Kamis, 28 Mei 2009

UNAS & STANDARISASI NILAI KELULUSAN

UNAS & STANDARISASI NILAI KELULUSAN
Oleh : Iin Yuristin N
Guru SMA Negeri Patianrowo Nganjuk

Latar belakang mengapa Ujian Nasional digelar setiap tahun digelar adalah untuk mengevaluasi dan mengukur tingkat keberhasilan hasil belajar peserta didik, disetiap jenjang satuan pendidikan. Dalam pandangan pemerintah pada dasarnya Ujian Nasional adalah mutlak diperlukan untuk kenaikan tingkat pendidikan ke tingkat yang lebih tinggi lagi disamping sebagai evaluasi belajar siswa selama menjalani kegiatan belajar disekolah.

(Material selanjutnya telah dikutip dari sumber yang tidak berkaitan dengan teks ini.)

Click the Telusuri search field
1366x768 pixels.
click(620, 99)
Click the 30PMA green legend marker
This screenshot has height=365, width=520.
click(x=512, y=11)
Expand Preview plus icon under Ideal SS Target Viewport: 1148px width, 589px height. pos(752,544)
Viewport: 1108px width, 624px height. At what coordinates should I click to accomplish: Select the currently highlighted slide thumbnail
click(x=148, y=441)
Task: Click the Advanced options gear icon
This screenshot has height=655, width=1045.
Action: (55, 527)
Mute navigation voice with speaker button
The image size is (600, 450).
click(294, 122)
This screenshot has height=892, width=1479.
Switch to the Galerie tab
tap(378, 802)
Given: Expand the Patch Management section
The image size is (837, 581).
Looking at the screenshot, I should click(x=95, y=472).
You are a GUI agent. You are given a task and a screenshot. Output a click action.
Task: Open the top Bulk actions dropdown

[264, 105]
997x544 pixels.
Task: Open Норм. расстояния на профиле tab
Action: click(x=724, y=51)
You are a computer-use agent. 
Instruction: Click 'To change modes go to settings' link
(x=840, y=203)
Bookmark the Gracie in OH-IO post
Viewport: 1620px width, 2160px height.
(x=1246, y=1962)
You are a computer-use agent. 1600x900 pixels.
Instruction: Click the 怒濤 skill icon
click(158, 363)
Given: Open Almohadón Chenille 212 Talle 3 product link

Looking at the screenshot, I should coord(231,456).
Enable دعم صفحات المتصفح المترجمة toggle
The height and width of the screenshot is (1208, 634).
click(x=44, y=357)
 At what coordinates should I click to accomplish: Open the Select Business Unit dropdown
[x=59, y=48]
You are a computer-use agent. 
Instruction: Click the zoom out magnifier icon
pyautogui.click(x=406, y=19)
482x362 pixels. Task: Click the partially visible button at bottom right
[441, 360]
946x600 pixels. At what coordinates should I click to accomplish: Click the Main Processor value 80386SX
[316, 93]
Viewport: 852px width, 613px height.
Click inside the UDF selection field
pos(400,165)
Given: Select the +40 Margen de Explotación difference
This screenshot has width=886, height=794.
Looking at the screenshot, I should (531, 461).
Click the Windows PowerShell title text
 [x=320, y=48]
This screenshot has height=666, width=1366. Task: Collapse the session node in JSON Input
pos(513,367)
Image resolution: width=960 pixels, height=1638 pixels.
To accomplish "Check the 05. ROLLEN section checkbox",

Apakah nantinya terjadi pergeseran nilai mendasar dari tujuan utama diselenggarakannya ujian nasional didalam niat masing-masing siswa, hal itu adalah permasalahan lain lagi tetapi yang jelas ujian nasioanal haruslah tetap diadakan. Walaupun ujian nasional tidak bisa serta merta dijadikan tolak ukur sepenuhnya bagi kemajuan prestasi siswa, namun ujian nasional sedikit banyak bisa meningkatkan semangat belajar siswa. Dari ujian nasional inilah juga bisa dilihat motivasi sesungguhnya siswa menjalani kegiatan belajar di lingkungan sekolah selama ini.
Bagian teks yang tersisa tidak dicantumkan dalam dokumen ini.